Capital gains tax (1)

The Goblin King knows that a large part of economic growth over the last ten years was fuelled by the house price & credit bubbles, so he is now in a bit of a panic over signs that the bubble has reached the top of the eighteen-year cycle and is now starting to deflate.

This is the Goblin King's fourth desperate throw of the dice in shoring up property prices:-
1) The idea that your pension fund can have buy-to-let properties (an idea which was strangled at birth).
2) Introducing REITs to funnel money into commercial property. Didn't work, REITs shares are down by "20% to 30%" this year.
3) Restricting supply by introducing HIPs.
4) Encouraging buy-to-letters to hang on until next April 2008 before selling - if they sell now they'll have to pay up to 40% CGT, if they wait six months, they'll only pay 18%.

But it won't work. Look at the USA, Ireland, Spain and the residential and commercial property markets in the UK. And heaven knows where else.

Goblin King, you one-eyed lying bastard, this thing is far bigger and more powerful than you! There is nothing you can do to stop it! It will crush you!

The other bit was this legend that private equity chaps don't pay enough tax, which is bollocks actually, as I have explained here.

And so The Goblin King and The Badger came up with this idea of harmonising CGT at a flat rate of 18%. Of course the losers in this are people who expected to pay 10% on the sale of their businesses, who are now whining that their CGT bill will increase by 80%, which is mathematically correct.

Two more things that are mathematically correct are:
1) An entrepreneurs after tax proceeds wil fall by 8.9% (they'll keep £82 for every £100 gross gain, rather than £90).
2) When The Goblin King took over, CGT was a flat 40%, although there was something called retirement relief for older people who sold their businesses.
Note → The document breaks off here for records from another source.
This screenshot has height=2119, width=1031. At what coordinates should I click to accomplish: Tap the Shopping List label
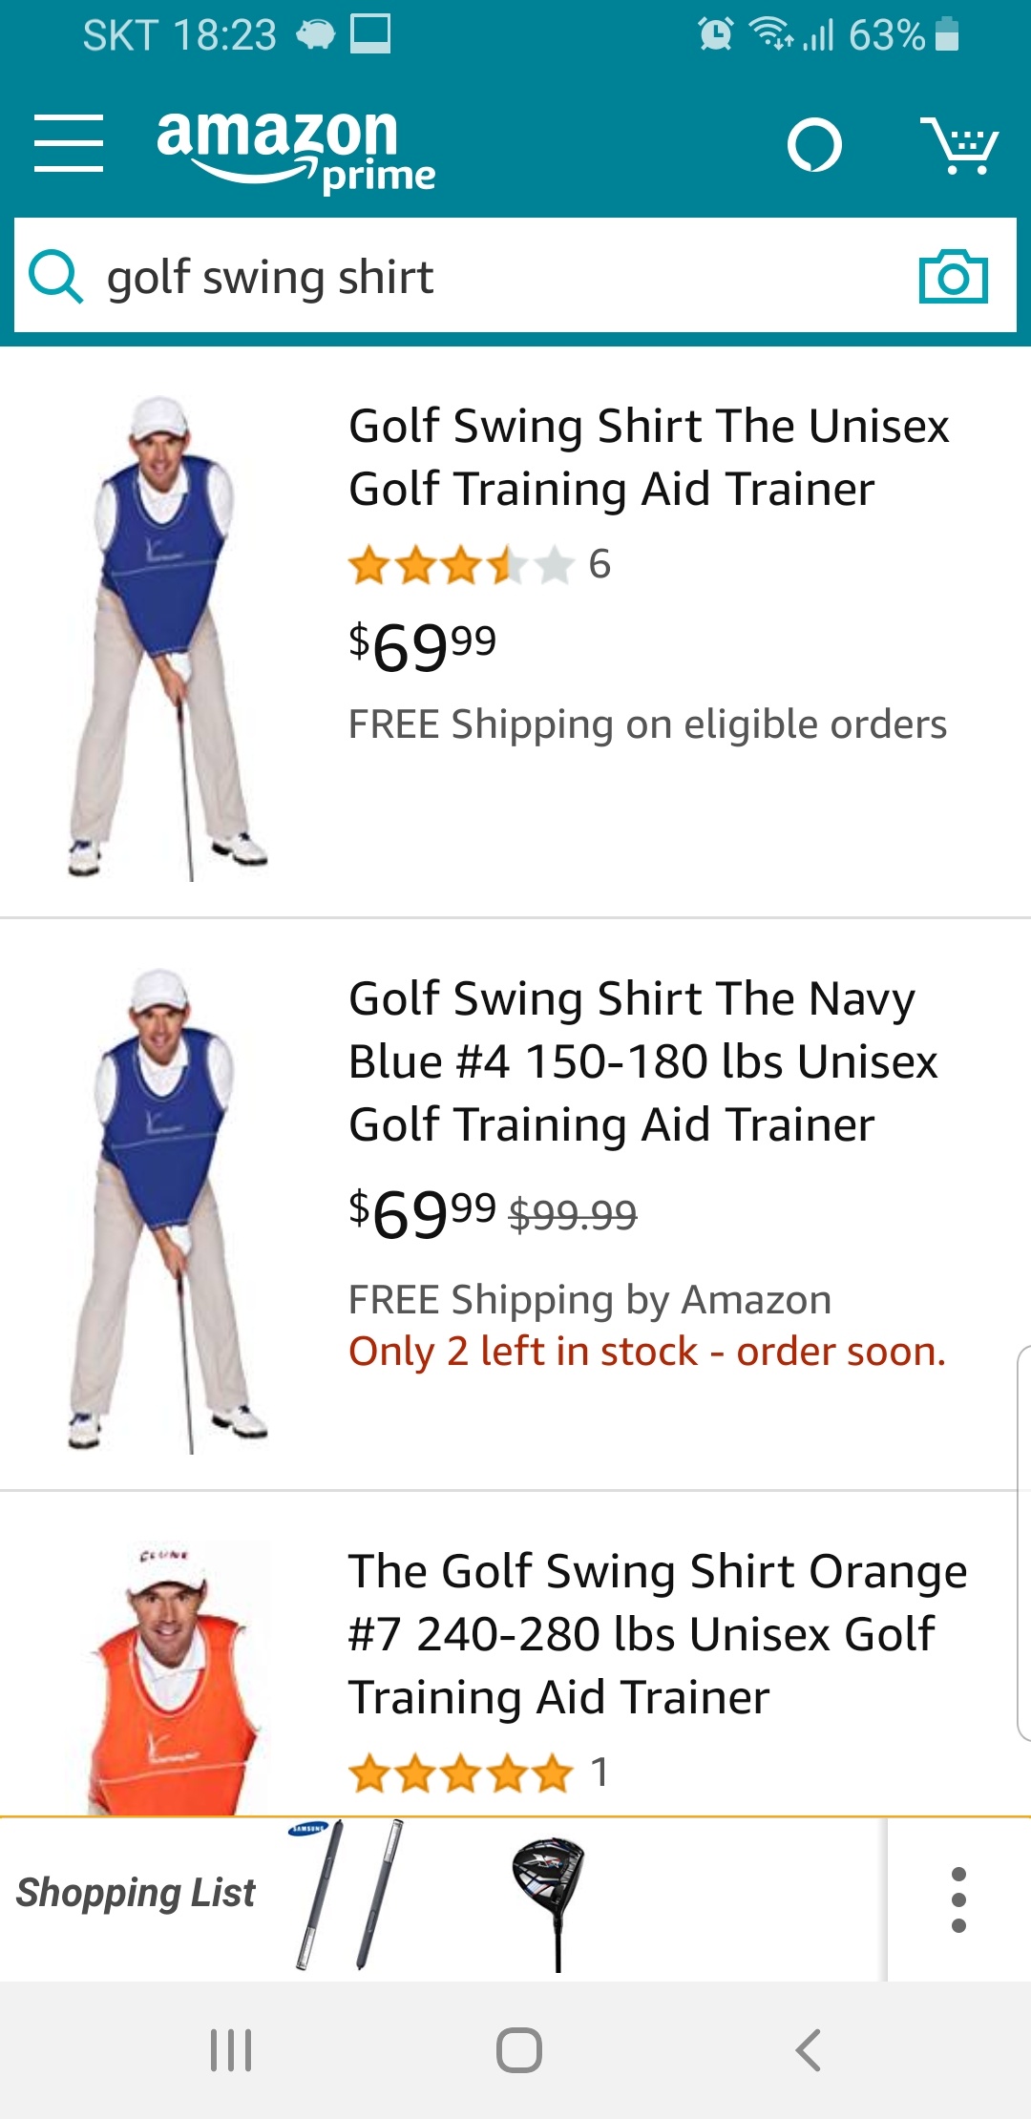point(136,1893)
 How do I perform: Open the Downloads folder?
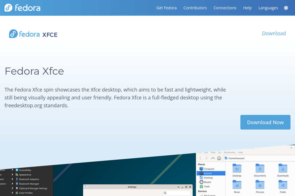pyautogui.click(x=283, y=169)
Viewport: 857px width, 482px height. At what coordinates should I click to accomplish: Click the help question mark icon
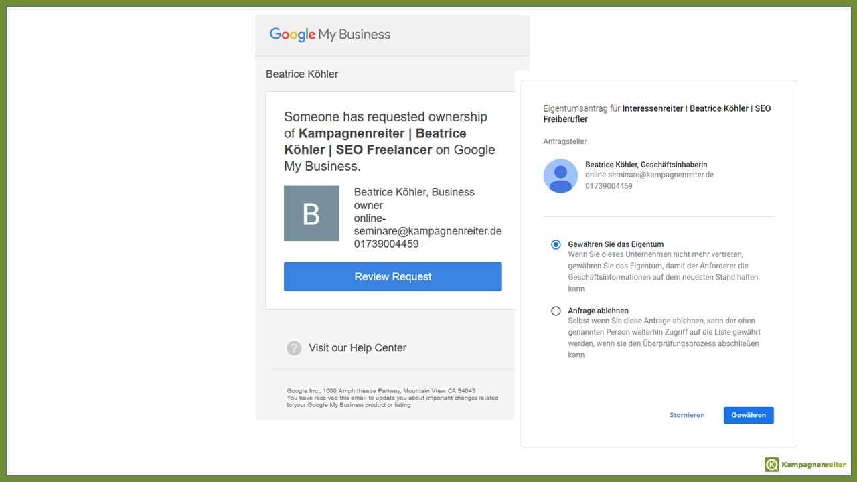[294, 348]
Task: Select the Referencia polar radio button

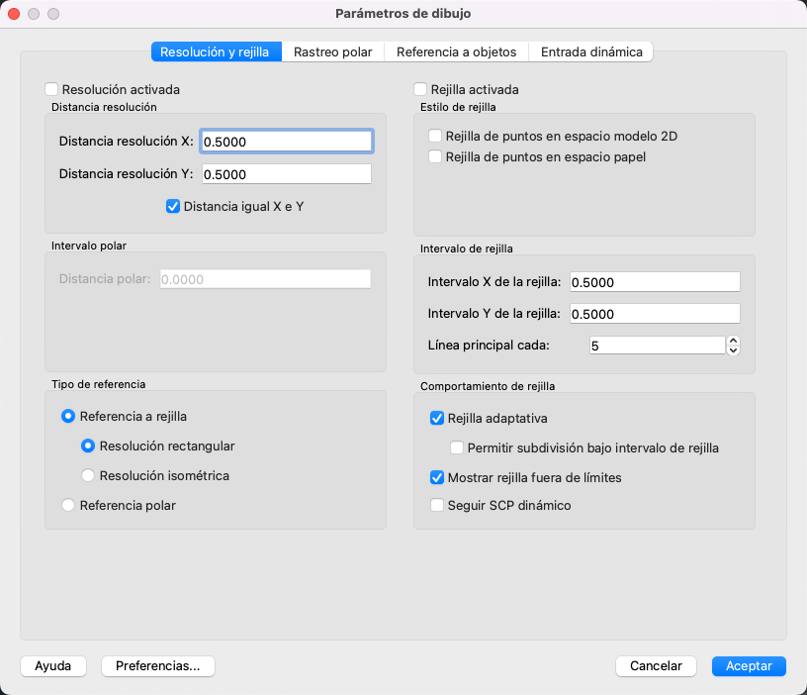Action: [68, 505]
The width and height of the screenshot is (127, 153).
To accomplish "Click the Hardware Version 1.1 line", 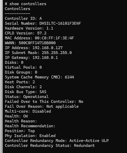I will coord(29,28).
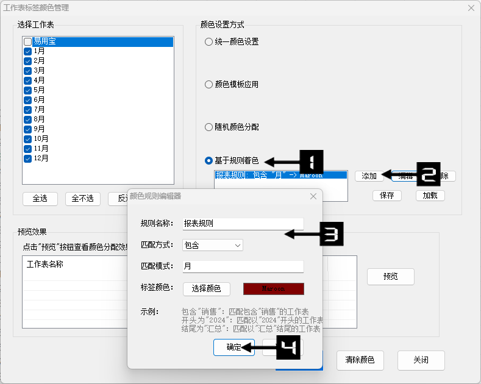Click the Maroon color swatch
Viewport: 481px width, 384px height.
pyautogui.click(x=273, y=289)
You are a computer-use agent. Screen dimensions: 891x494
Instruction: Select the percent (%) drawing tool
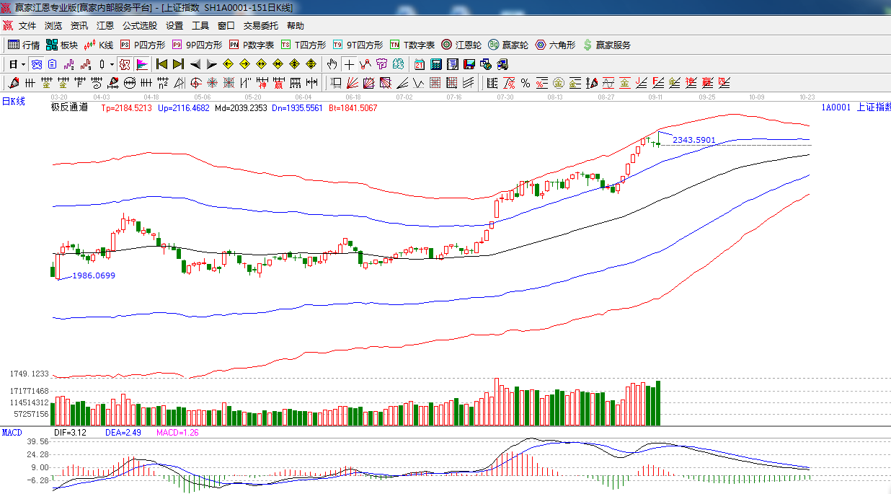(x=526, y=83)
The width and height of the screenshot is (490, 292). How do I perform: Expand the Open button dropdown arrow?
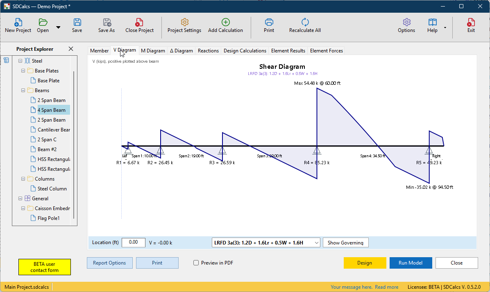pos(58,27)
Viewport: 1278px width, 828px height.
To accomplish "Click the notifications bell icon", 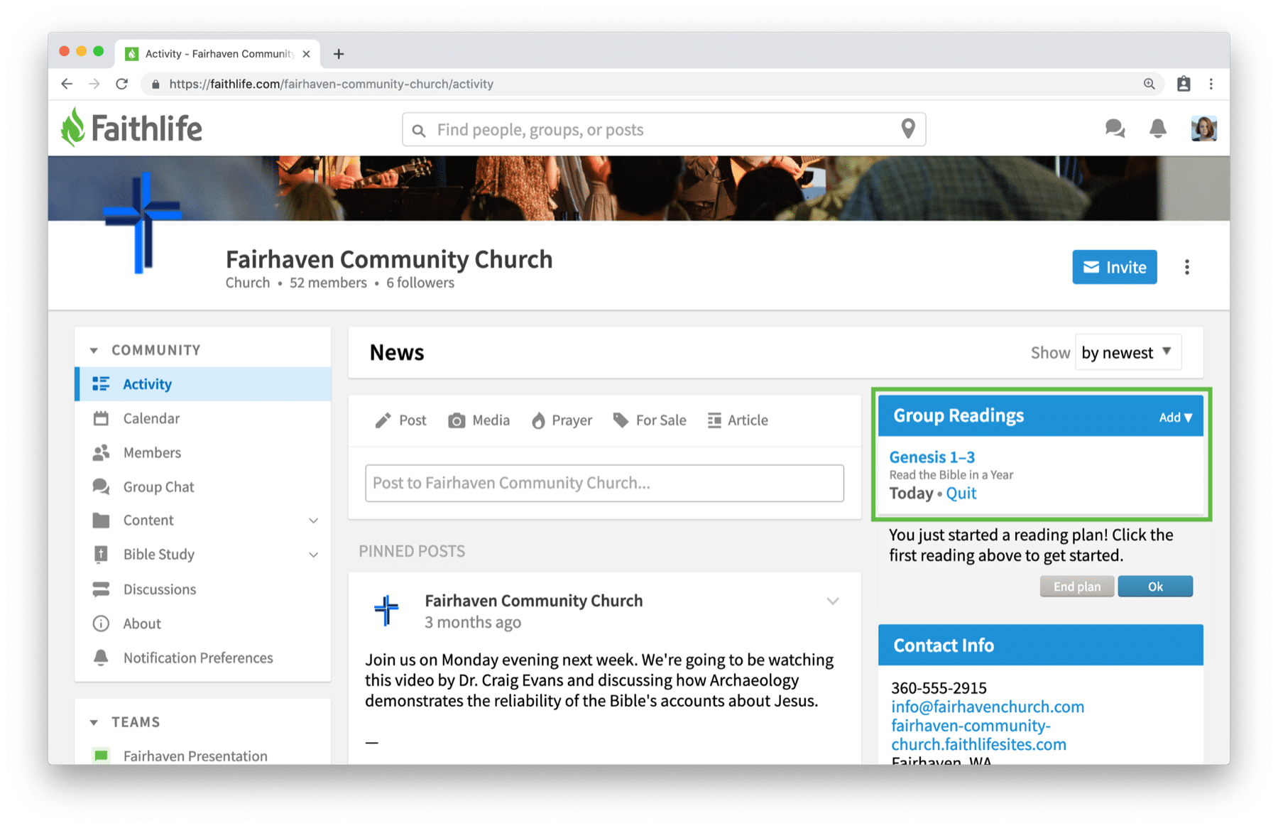I will click(x=1157, y=129).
* As it happen, if it were up to me I'd scrap CGT completely, as part of a wide ranging reform and simplification of the tax and welfare system. That is a whole 'nother topic.

2 comments:

Anonymous said...

I'm astonished that inflation isn't higher: when they scrapped inflation-linking for CGT calculations, I treated it as an announcement that they planned to run an inflation. When they swapped from RPI to CPI for the Bank of England's target, it WAS an announcement. Has the old RPI target been hit very often since, I wonder.

sanbikinoraion said...

The old justification for taper relief seemed quite sensible to me - they were encouraging private equity owners to take the long view. The new system will become just another way of screwing money out of the taxpayer.